Zusammenhang zwischen einer Veranstaltung und mit dieser Veranstaltung zu erwartenden Straftat nicht belegt

Die von der Polizei­di­rektion vorgelegten Jahress­ta­tistiken seien nicht geeignet, den nach § 32 Abs. 3 Satz 1 Nr. 2 NPOG erforderlichen Zusammenhang zwischen einer temporären Veranstaltung und einer im zeitlichen und örtlichen Zusammenhang mit dieser Veranstaltung zu erwartenden Straftat darzulegen.
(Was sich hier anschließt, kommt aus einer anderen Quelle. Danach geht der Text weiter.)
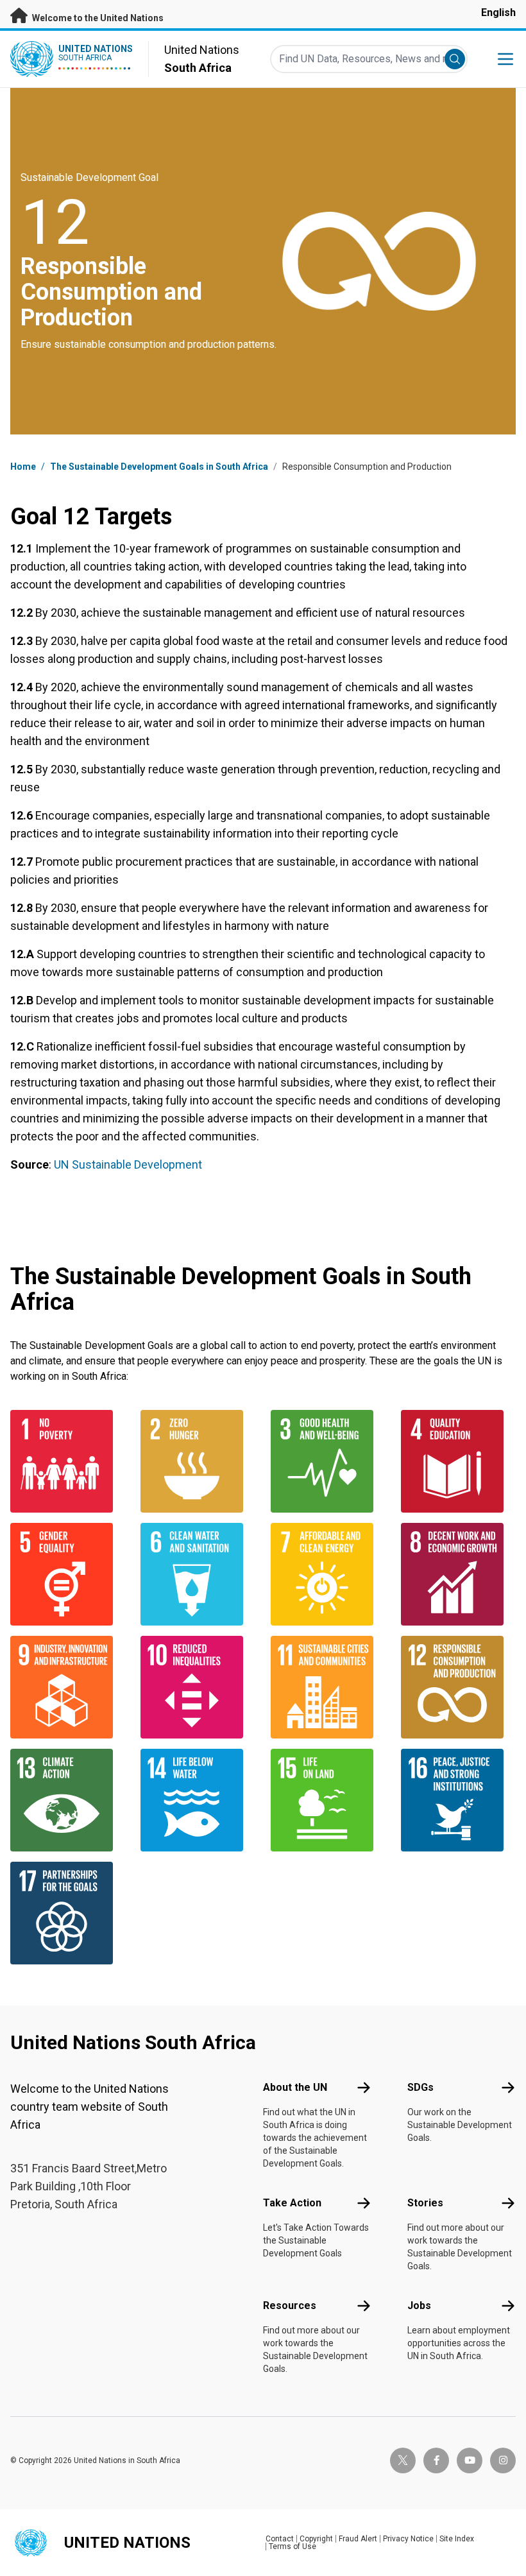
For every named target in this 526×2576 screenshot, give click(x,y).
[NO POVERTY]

Zudem habe die Polizei­di­rektion keine Daten dazu vorgelegt, wann sie die temporär genutzten Veran­stal­tungs­kameras jeweils aktiviert habe und welche Straftaten in diesen Zeiträumen erfasst worden seien

Revision nicht zugelassen

Die Revision zum Bundes­ver­wal­tungs­gericht hat der Senat nicht zugelassen. Die Entscheidung kann aber mit der Nicht­zu­las­sungs­be­schwerde angefochten werden und ist bis zum Ablauf der dafür geltenden Fristen noch nicht rechtskräftig.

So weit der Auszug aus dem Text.